Your goal => Word for word, write out all of the entries that follow.

----- Data to examine

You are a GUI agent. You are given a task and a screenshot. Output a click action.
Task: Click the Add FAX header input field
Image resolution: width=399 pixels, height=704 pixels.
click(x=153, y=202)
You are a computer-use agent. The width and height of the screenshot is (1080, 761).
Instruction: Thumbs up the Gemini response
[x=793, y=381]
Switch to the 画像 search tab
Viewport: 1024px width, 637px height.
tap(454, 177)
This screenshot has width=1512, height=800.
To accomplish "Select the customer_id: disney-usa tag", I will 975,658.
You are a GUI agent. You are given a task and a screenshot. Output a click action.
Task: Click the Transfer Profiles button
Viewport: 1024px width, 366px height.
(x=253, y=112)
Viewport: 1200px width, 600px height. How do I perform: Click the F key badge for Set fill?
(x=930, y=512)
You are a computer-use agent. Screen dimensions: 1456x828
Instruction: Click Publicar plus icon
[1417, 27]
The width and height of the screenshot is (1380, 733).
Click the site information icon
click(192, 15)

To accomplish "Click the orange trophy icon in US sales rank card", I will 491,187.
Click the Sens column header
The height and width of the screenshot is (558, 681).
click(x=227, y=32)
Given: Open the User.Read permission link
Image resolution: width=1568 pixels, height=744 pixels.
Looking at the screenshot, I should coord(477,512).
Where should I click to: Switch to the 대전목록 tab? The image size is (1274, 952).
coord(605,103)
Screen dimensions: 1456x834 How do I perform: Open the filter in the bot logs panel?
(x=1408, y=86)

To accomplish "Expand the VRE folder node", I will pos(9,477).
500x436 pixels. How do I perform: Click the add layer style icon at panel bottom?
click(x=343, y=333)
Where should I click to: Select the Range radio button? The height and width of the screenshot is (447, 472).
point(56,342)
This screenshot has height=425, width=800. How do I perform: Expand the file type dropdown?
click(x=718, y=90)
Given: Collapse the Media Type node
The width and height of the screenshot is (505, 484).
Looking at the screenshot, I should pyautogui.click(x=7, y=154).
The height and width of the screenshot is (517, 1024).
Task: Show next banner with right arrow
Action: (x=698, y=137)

----------

Output =>
You are a GUI agent. You are given a task and a screenshot. Output a click action.
Task: Click the Add FAX header input field
Image resolution: width=399 pixels, height=704 pixels.
click(x=153, y=202)
You are a computer-use agent. The width and height of the screenshot is (1080, 761).
Instruction: Thumbs up the Gemini response
[x=793, y=381]
Switch to the 画像 search tab
Viewport: 1024px width, 637px height.
tap(454, 177)
This screenshot has width=1512, height=800.
To accomplish "Select the customer_id: disney-usa tag", I will 975,658.
You are a GUI agent. You are given a task and a screenshot. Output a click action.
Task: Click the Transfer Profiles button
Viewport: 1024px width, 366px height.
(x=253, y=112)
Viewport: 1200px width, 600px height. How do I perform: Click the F key badge for Set fill?
(x=930, y=512)
You are a computer-use agent. Screen dimensions: 1456x828
Instruction: Click Publicar plus icon
[1417, 27]
The width and height of the screenshot is (1380, 733).
Click the site information icon
click(192, 15)

To accomplish "Click the orange trophy icon in US sales rank card", I will 491,187.
Click the Sens column header
The height and width of the screenshot is (558, 681).
click(x=227, y=32)
Given: Open the User.Read permission link
Image resolution: width=1568 pixels, height=744 pixels.
Looking at the screenshot, I should coord(477,512).
Where should I click to: Switch to the 대전목록 tab? The image size is (1274, 952).
coord(605,103)
Screen dimensions: 1456x834 How do I perform: Open the filter in the bot logs panel?
(x=1408, y=86)

To accomplish "Expand the VRE folder node", I will pos(9,477).
500x436 pixels. How do I perform: Click the add layer style icon at panel bottom?
click(x=343, y=333)
Where should I click to: Select the Range radio button? The height and width of the screenshot is (447, 472).
point(56,342)
This screenshot has height=425, width=800. How do I perform: Expand the file type dropdown?
click(x=718, y=90)
Given: Collapse the Media Type node
The width and height of the screenshot is (505, 484).
Looking at the screenshot, I should pyautogui.click(x=7, y=154).
The height and width of the screenshot is (517, 1024).
Task: Show next banner with right arrow
Action: (x=698, y=137)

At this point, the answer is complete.